Poi tornano sui numeri, ma stavolta per denunciare una penalizzazione che pesa come un macigno: “L’Asp di Vibo è stata fortemente penalizzata anche nell’ultimo riparto del Fondo Sanitario Regionale: a parità di popolazione, abbiamo ricevuto 96 milioni di euro in meno rispetto a Crotone”.

Il confronto è impietoso: “Crotone ha tre sedi di Farmacia Territoriale. Noi una sola. E se accogliamo con favore la distribuzione a domicilio dei farmaci, pretendiamo che i costi siano a carico dell’ASP, non dei Comuni. Perché i Comuni del Sud ricevono pochissime risorse e non possono sostenere spese che spettano ad altri. Serra San Bruno ne è un esempio amaro”.

Ancora numeri, ancora squilibri. “L’Asp di Vibo – spiegano – ha il più alto tasso di mobilità infraregionale per ricoveri e per la specialistica. Significa che i cittadini sono costretti ad andare altrove per curarsi. Significa che il sistema non funziona. Significa che il principio di equità qui non viene applicato”. E alla fine, il colpo più duro: “Ci uniamo a chi sta mettendo in discussione la gestione della sanità vibonese. Perché, se da una parte c’è chi si esalta per un bilancio in ordine, dall’altra ci sono cittadini che gridano aiuto e personale sanitario che continua a combattere a mani nude. Anzi, c’è anche chi ha deciso di arrendersi”.

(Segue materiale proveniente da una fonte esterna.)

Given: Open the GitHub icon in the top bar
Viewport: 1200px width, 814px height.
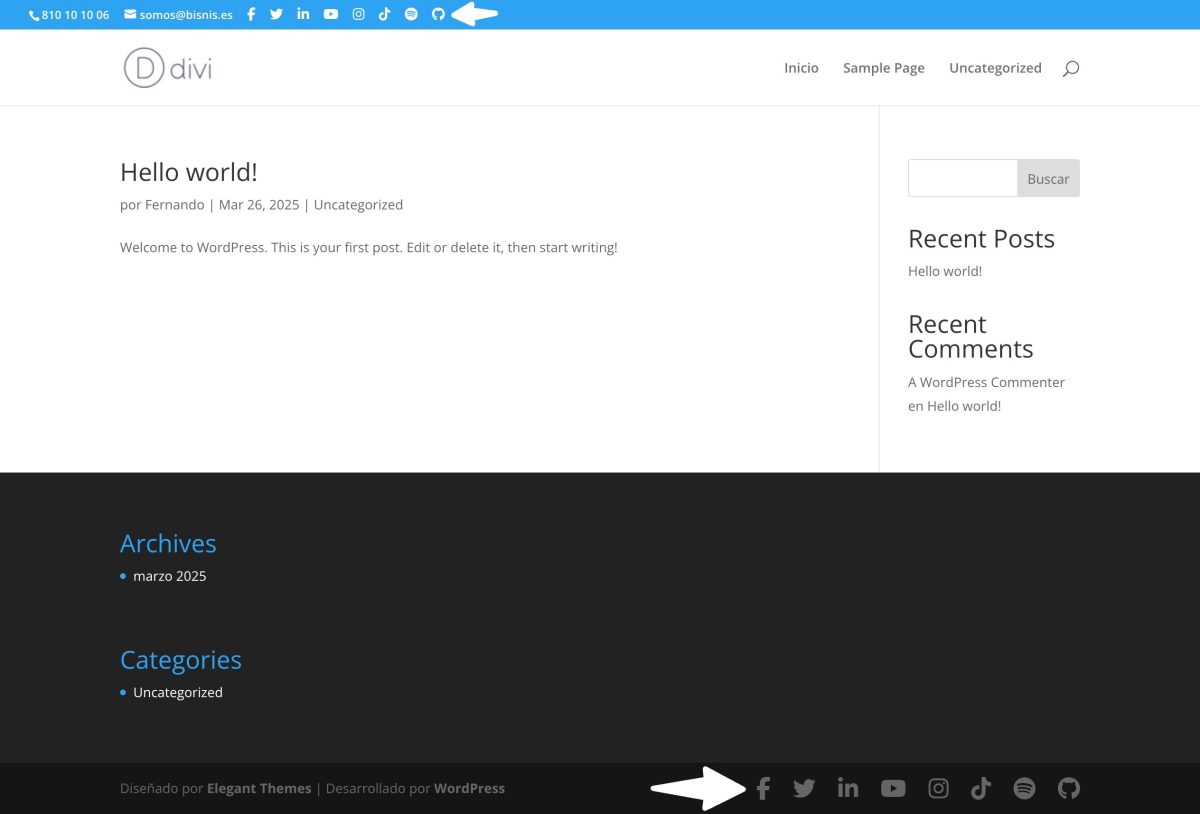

L’appello finale è diretto, senza giri di parole: “Qualcuno ha scelto di mettersi su un piedistallo troppo alto. Ma il rischio di cadere è reale. Meglio scendere. Meglio calarsi nella realtà e lavorare, davvero, per rilanciare la sanità pubblica. Perché sia chiaro a tutti: la salute è un diritto anche per noi. E non abbiamo alcuna intenzione di rinunciarci”.